_Exercise brief_
Your task is to gather the lines below that hold the string "agent".
BEGIN
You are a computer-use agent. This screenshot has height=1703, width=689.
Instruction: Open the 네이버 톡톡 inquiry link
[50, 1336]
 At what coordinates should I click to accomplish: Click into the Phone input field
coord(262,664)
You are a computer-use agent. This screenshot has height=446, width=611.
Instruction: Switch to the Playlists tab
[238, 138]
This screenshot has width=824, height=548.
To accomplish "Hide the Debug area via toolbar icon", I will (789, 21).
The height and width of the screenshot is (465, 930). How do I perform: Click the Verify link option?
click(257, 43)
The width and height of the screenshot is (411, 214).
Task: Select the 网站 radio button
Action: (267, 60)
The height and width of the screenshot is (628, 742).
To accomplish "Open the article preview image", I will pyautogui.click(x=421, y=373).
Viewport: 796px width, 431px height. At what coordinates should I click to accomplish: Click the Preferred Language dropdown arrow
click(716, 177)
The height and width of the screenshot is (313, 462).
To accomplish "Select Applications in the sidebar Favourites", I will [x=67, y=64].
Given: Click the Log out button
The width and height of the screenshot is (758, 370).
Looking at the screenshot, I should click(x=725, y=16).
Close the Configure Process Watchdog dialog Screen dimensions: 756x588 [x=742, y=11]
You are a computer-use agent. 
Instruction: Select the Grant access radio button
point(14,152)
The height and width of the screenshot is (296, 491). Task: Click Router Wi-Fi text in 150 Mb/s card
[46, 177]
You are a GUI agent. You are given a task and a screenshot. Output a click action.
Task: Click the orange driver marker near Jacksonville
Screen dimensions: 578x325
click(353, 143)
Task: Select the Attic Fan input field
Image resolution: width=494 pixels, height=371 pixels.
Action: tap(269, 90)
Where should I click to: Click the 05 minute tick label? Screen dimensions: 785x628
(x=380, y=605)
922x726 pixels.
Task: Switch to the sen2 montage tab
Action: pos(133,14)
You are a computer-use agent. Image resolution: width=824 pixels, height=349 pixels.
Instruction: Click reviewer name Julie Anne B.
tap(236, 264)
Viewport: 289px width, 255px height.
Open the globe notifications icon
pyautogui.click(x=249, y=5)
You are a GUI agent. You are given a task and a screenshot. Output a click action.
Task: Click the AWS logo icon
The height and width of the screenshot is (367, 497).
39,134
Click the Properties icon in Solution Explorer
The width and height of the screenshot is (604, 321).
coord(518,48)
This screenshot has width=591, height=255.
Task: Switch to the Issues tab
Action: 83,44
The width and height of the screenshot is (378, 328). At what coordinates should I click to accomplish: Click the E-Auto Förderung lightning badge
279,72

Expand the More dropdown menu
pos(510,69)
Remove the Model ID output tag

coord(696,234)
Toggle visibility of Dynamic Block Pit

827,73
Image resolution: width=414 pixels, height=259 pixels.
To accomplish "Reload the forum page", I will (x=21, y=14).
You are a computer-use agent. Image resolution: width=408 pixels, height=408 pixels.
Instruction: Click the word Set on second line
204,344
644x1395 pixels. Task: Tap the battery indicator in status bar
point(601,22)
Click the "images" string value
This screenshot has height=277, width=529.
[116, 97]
END
_Reply to the task_
You are a computer-use agent. This screenshot has height=1703, width=689.
You are a computer-use agent. This screenshot has height=446, width=611.
You are a computer-use agent. 
You are a GUI agent. You are given a task and a screenshot. Output a click action.
You are a computer-use agent. Image resolution: width=824 pixels, height=349 pixels.
You are a GUI agent. You are given a task and a screenshot. Output a click action.
You are a computer-use agent. Image resolution: width=408 pixels, height=408 pixels.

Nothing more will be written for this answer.